Exercise instructions: Write out exactly the lines from the one holding "The image size is (1884, 1198)." to the last line of the entries, both ends included and nothing else, without the pictures.

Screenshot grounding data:
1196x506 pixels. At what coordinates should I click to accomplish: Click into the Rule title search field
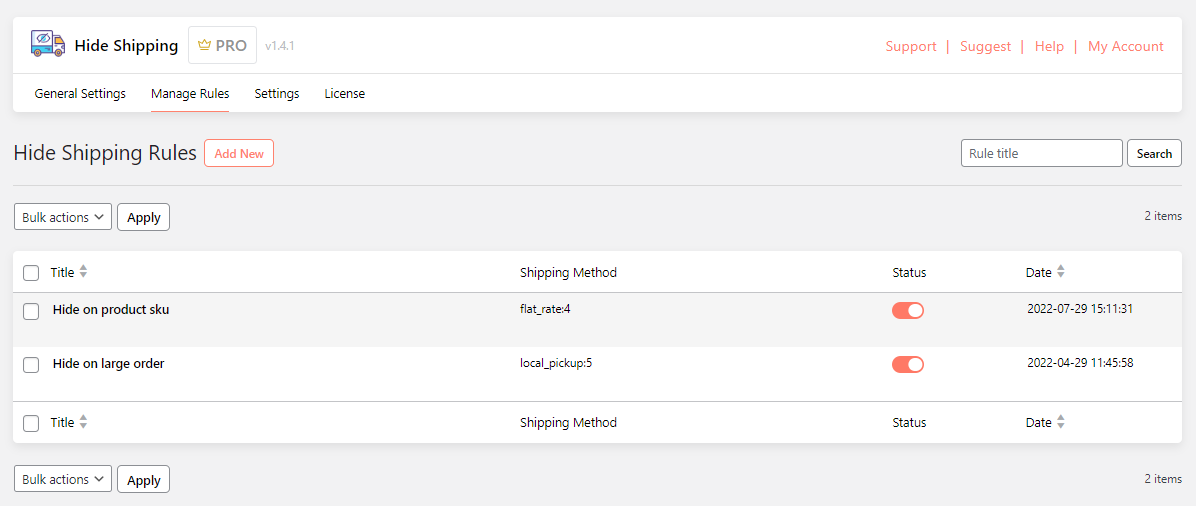tap(1040, 153)
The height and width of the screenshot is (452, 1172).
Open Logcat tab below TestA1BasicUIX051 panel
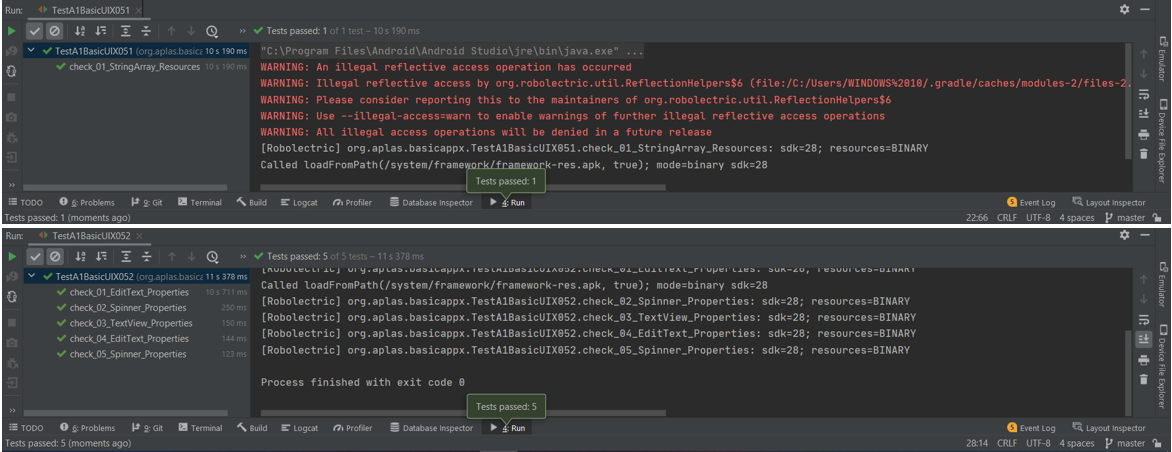pyautogui.click(x=299, y=202)
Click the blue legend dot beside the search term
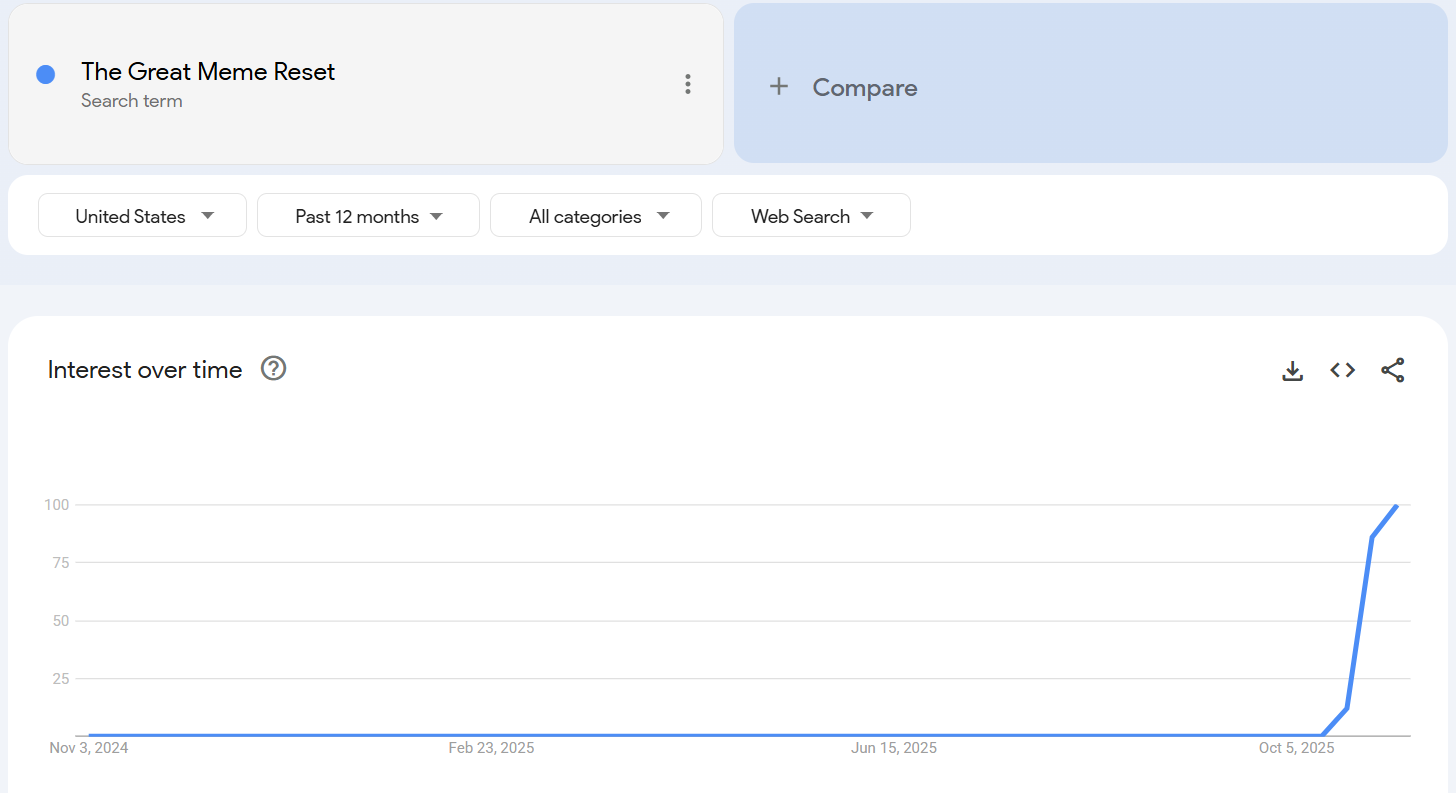 45,74

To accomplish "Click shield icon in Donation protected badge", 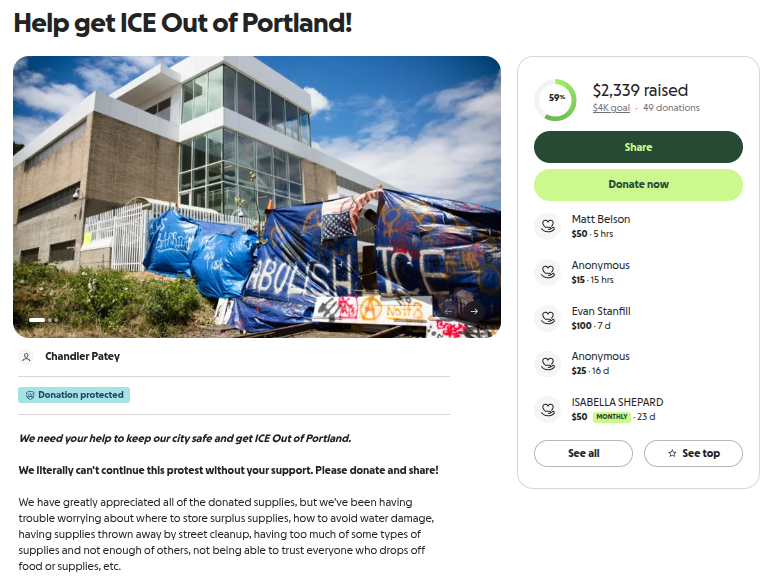I will (29, 395).
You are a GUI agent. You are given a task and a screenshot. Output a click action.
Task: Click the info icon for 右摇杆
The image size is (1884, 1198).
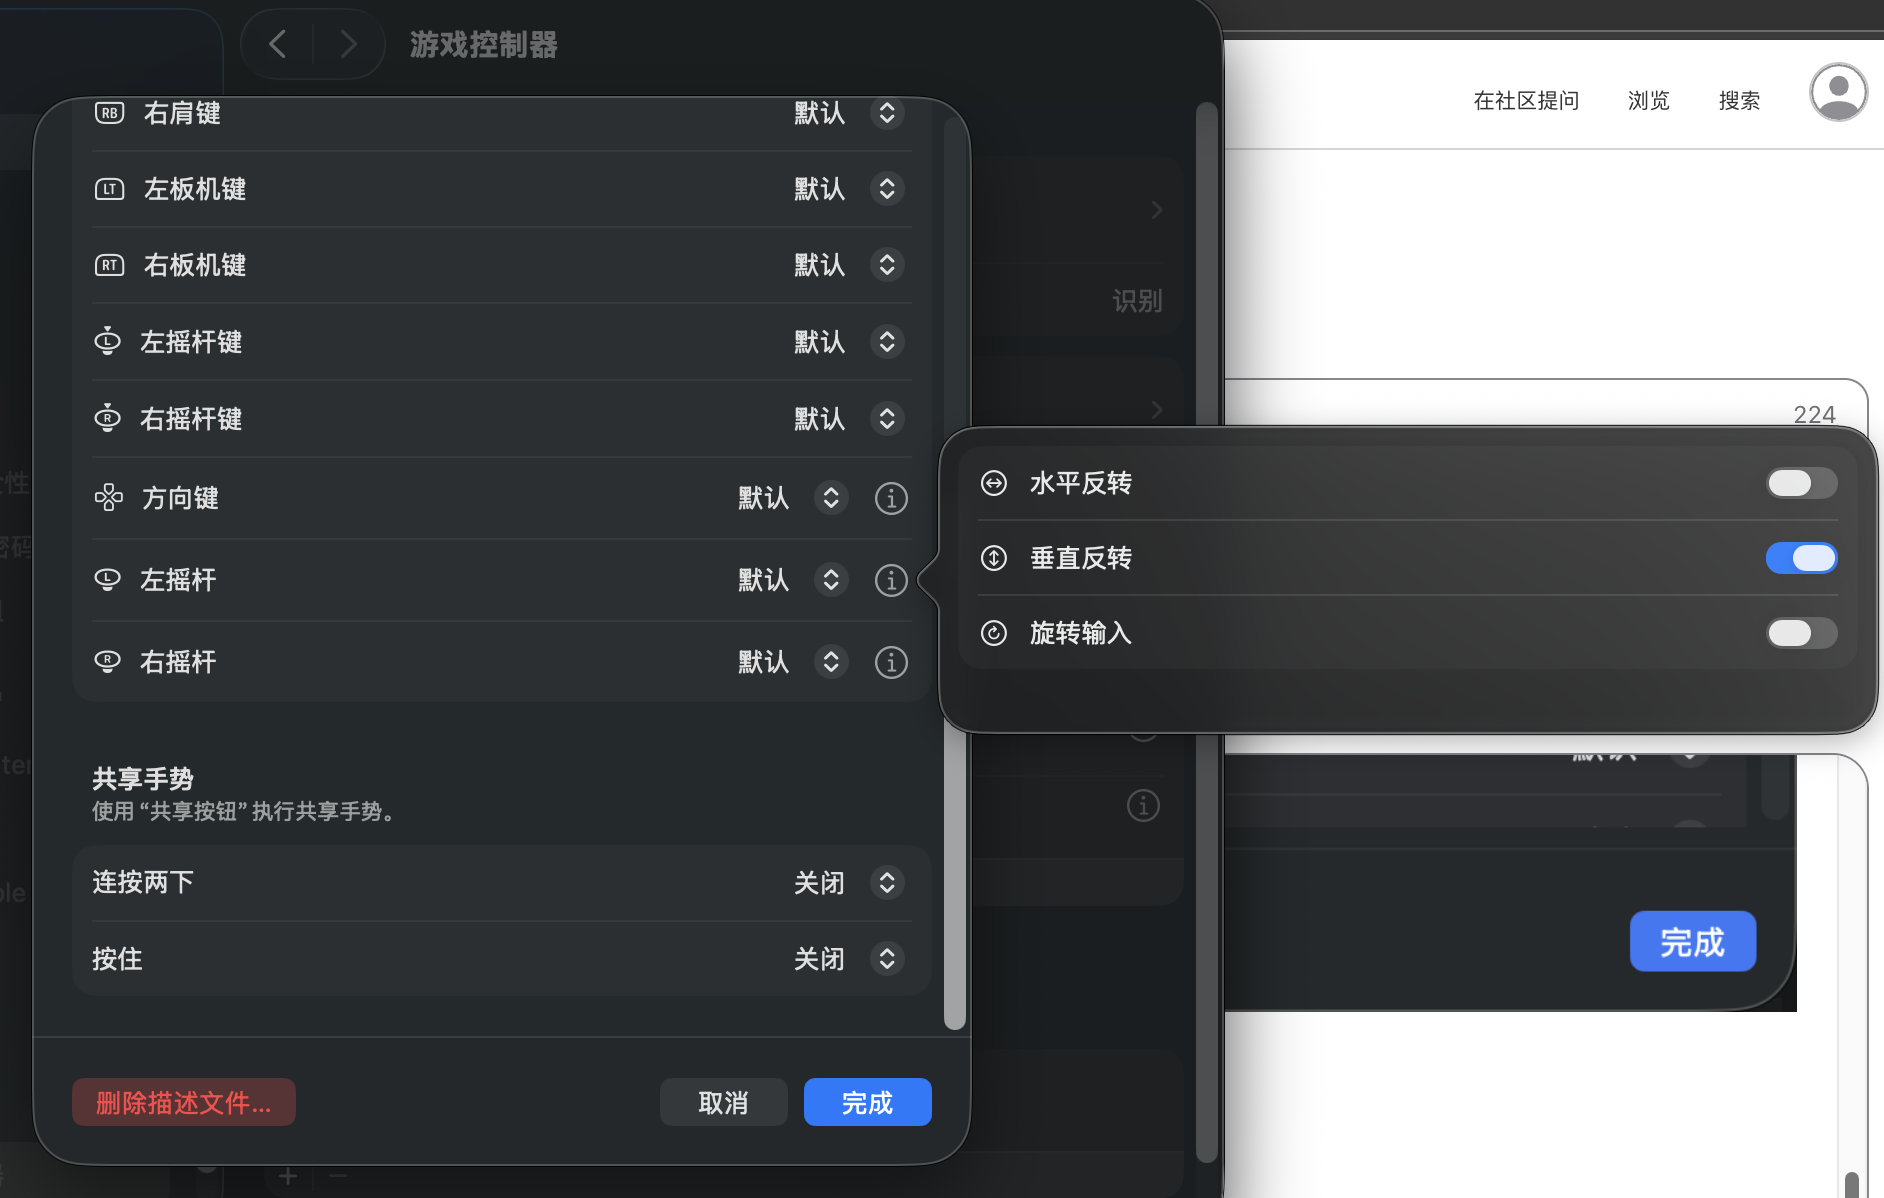point(890,662)
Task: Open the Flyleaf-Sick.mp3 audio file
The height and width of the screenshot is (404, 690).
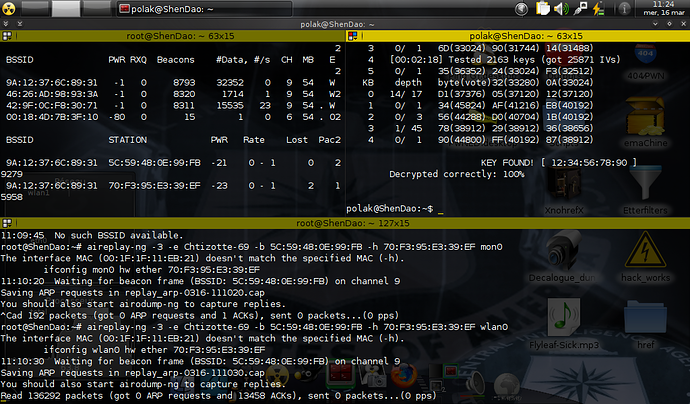Action: [x=564, y=324]
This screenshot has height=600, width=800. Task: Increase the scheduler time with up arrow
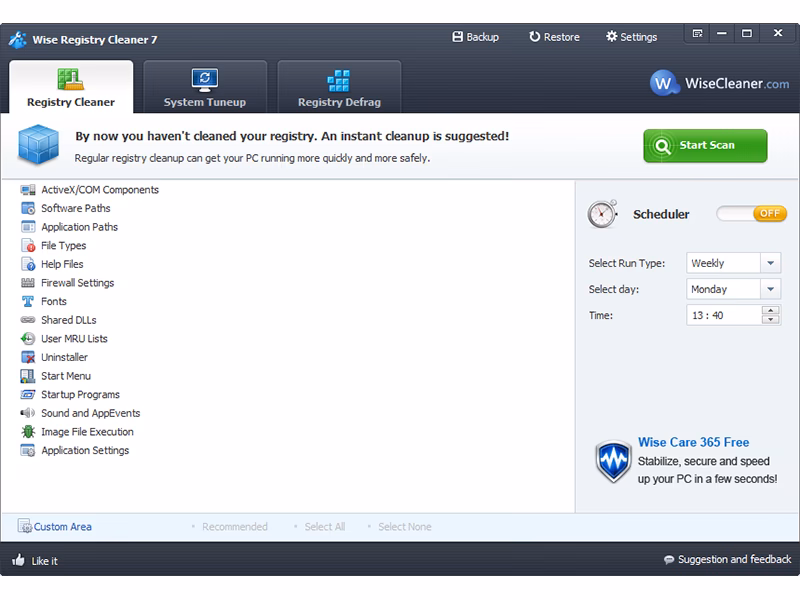(x=770, y=311)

Result for this task:
The image size is (1884, 1198).
point(890,662)
Task: Open the Flyleaf-Sick.mp3 audio file
The height and width of the screenshot is (404, 690).
Action: [x=564, y=324]
This screenshot has height=600, width=800. Task: Increase the scheduler time with up arrow
(x=770, y=311)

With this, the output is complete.